# My new passion for mead!!!



## hummingberd (Aug 26, 2006)

I just wanted to 'say', I LOVE mead. I tried it the other day, and it's the best alcohol I've ever had. I'm not a big drinker, but I could definitely over do it on the mead! Of course, I'm partial to it, being a beekeeper and all. I just wanted to post on my experience. I've never been to this part of the board, but I'll be here a lot more often now! Too bad people don't post more often!Any suggestions from you pros on different companies to try? The bottle I got was from Whole Foods in Portland Maine. The name on the bottle reads "Chaucers" from Chaucers Cellars in California.

-K-


----------



## Ben Brewcat (Oct 27, 2004)

I'm not well-informed about Maine distribtion, but I'd say try anything you can find! Also be aware that some off-the-shelf meads may not have been treated very well (heated, banged around, exposed to lots of sunlight). Since mead is just beginning a renaissance, these bottles may languish on the shelf of a less-frequented seller so don't give up on a meadery over one less than stellar bottle!


----------



## Aspera (Aug 1, 2005)

I've tried Chaucer's before. The bottle that I had was a middle of the road sweet mead made from non-varietal honey. You can definitely find sweet meads that are finer, such as those made with the wonderful aroma of orange blossom (unless you live in PA, which has a bizarre system of state run alcohol monopolies). You could also clone Chaucer's using your own fresh clover honey.


----------



## livetrappingbymatt (Jan 13, 2006)

*mead*

martins meadery in waterloo,ny. about 3-4 miles from exit 41 off the nys-thruway.
three meads,,rassberry melomine and several others. i like the rassberry my wife likes the sweet mead.
bob


----------



## Sport (Dec 11, 2006)

I haven't tried a lot of commercial meads that are as good as the home made stuff. There is one that opened near me, limeadery.com that is very nice. He's a homebrewer that is doing it commercially on the side. I think that they can now ship out of state. 

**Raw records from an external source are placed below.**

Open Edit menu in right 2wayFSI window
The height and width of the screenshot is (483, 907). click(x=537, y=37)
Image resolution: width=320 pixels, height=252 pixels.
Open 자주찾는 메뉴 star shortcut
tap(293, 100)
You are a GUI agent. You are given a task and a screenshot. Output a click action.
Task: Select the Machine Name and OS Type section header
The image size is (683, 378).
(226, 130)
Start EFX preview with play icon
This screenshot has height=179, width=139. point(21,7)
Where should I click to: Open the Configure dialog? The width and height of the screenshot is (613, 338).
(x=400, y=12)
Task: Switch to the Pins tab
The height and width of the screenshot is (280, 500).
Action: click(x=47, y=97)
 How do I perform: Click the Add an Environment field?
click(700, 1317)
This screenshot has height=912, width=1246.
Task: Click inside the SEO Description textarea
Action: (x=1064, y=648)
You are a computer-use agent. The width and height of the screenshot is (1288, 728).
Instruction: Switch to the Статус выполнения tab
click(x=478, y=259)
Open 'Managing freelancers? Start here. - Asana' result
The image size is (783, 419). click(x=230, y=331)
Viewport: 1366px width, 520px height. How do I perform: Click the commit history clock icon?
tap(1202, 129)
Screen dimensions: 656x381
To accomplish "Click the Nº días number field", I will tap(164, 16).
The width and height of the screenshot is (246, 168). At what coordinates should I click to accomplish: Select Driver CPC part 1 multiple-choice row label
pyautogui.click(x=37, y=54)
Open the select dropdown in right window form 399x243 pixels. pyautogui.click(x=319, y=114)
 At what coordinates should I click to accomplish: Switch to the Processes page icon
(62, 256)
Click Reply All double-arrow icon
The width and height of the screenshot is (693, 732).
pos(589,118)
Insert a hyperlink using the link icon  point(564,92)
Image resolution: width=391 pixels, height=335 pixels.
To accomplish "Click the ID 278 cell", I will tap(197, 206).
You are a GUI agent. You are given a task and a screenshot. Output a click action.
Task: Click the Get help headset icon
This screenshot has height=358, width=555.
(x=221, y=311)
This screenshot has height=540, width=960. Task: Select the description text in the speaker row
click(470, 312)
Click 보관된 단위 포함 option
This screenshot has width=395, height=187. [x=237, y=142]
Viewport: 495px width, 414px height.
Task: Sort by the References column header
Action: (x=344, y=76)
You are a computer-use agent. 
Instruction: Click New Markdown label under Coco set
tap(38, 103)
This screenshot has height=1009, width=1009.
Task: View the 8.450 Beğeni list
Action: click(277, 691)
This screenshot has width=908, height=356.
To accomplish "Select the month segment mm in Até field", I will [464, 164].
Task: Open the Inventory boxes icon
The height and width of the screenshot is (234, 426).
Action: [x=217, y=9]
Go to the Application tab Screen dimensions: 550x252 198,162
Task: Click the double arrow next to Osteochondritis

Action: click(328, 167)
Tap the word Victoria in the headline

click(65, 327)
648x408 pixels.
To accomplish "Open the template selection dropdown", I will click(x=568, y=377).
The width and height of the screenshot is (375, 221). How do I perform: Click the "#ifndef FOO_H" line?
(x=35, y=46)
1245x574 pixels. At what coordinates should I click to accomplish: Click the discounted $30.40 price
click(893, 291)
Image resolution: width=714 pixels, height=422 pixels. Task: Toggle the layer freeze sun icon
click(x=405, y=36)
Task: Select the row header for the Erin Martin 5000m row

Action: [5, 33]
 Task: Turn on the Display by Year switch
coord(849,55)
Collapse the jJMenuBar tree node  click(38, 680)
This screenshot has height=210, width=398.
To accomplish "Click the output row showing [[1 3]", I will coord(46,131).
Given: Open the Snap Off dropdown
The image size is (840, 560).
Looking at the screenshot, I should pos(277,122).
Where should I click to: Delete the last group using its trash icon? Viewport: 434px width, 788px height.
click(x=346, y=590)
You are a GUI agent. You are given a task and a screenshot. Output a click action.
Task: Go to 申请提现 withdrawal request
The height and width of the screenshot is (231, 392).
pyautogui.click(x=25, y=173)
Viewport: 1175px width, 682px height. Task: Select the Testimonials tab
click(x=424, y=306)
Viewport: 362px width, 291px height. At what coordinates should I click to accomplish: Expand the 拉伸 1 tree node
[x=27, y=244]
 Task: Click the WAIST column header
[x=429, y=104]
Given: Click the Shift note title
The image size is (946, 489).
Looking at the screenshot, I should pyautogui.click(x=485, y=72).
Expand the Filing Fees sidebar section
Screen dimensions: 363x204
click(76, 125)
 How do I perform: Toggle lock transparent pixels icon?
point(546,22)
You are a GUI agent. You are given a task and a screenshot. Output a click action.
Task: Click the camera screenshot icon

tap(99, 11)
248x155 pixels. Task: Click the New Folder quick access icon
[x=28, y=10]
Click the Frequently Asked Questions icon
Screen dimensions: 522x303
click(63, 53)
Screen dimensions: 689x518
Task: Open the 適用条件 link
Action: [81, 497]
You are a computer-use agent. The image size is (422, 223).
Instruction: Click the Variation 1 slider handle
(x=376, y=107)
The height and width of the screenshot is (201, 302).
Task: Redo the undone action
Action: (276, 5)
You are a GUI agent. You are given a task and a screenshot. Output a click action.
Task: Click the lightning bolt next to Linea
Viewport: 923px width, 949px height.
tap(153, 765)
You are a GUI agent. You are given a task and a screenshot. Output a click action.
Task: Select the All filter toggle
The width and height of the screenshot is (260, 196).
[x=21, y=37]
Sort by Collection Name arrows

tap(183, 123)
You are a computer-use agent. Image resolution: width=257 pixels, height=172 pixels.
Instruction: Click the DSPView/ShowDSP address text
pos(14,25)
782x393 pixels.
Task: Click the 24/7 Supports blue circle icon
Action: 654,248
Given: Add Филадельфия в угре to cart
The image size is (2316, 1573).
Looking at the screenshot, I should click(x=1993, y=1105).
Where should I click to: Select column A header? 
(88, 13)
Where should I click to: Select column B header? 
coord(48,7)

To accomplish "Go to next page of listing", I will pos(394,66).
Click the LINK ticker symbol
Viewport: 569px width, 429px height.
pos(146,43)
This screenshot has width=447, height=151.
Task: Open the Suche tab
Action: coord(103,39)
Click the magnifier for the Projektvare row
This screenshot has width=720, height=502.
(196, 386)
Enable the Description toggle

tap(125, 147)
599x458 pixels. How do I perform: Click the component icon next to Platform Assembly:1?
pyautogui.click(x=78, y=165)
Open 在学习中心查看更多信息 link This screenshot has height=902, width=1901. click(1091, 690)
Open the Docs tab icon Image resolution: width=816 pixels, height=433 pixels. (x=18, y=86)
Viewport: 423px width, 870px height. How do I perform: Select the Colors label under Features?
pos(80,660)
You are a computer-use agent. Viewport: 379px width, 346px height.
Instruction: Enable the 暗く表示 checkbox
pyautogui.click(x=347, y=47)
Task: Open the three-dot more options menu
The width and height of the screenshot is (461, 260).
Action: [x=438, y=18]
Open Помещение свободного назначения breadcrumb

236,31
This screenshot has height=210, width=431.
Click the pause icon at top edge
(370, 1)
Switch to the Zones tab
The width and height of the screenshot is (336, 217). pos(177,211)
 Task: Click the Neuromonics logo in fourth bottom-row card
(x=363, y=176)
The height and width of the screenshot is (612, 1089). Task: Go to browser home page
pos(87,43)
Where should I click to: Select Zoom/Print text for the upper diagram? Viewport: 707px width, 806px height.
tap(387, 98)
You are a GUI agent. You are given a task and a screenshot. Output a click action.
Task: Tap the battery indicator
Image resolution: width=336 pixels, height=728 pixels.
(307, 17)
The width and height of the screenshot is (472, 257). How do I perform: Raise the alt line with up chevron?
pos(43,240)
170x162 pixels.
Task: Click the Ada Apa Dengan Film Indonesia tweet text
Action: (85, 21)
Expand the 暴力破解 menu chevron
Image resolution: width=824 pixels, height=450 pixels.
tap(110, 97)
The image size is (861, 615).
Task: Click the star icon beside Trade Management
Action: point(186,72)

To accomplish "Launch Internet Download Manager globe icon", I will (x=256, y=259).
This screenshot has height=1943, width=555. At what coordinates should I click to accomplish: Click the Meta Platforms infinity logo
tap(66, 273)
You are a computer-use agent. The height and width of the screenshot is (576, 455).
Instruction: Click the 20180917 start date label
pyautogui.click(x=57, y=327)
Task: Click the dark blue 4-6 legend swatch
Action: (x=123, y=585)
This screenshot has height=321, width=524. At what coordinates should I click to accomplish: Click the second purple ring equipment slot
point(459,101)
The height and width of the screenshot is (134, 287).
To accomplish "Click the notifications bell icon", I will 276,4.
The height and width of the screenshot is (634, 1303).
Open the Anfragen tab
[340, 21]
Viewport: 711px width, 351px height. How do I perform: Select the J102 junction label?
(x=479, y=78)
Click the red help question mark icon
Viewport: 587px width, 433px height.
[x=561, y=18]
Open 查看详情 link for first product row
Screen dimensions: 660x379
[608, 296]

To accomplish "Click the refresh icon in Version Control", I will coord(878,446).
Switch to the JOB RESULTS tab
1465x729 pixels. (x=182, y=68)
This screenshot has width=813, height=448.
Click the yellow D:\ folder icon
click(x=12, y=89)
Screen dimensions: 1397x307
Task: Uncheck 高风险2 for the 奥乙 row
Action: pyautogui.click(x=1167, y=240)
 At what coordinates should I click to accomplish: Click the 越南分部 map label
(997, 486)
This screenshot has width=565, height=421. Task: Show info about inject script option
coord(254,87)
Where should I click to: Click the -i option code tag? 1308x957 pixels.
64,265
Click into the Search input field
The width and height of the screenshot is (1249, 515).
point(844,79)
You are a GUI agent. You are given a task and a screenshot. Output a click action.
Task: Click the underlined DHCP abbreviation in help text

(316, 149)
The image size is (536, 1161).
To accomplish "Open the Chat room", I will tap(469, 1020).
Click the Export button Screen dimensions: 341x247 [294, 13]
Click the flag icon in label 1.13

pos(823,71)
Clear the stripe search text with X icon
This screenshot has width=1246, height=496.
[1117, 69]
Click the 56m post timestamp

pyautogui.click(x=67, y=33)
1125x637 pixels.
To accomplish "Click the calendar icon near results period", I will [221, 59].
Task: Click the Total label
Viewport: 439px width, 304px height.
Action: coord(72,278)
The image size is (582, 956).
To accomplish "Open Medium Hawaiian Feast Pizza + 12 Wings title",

When people ask me about mead, I tell them it's best served with firends.


----------



## hummingberd (Aug 26, 2006)

Thanks for all the great info guys. I appreciate it. I'll have to follow through with all the suggestions and give you an update! In the meantime I'm going to finish off the bottle I have left and prepare to try the next kind I find. 

Should I go for wine in Darker bottles?

thanks!


----------



## nursebee (Sep 29, 2003)

If you like Chaucer's then you need to make some. I can't stand that stuff. Home made is better to me. After trying enjoy the best.


----------



## Sport (Dec 11, 2006)

*Mead Bottles*

For mead, light doesn't usually break it down too much, so a clear bottle is fine. If your mead is really clear, then the clear bottle shows it off nicely.


----------



## Lively Bee's (Dec 9, 2004)

I have friends that own a meadery we buy it by the case. They make a sparking and a reg.

Cheak out the web site for Shady Grove Mead

http://www.shadygrovemead.com/

They are building a new meadery on I-75 in Tennessee 

In Joy


----------



## hummingberd (Aug 26, 2006)

They are building a new meadery on I-75 in Tennessee
In Joy[/QUOTE said:


> Nice! Can't wait 'till they make their way up to the New England area!!!


----------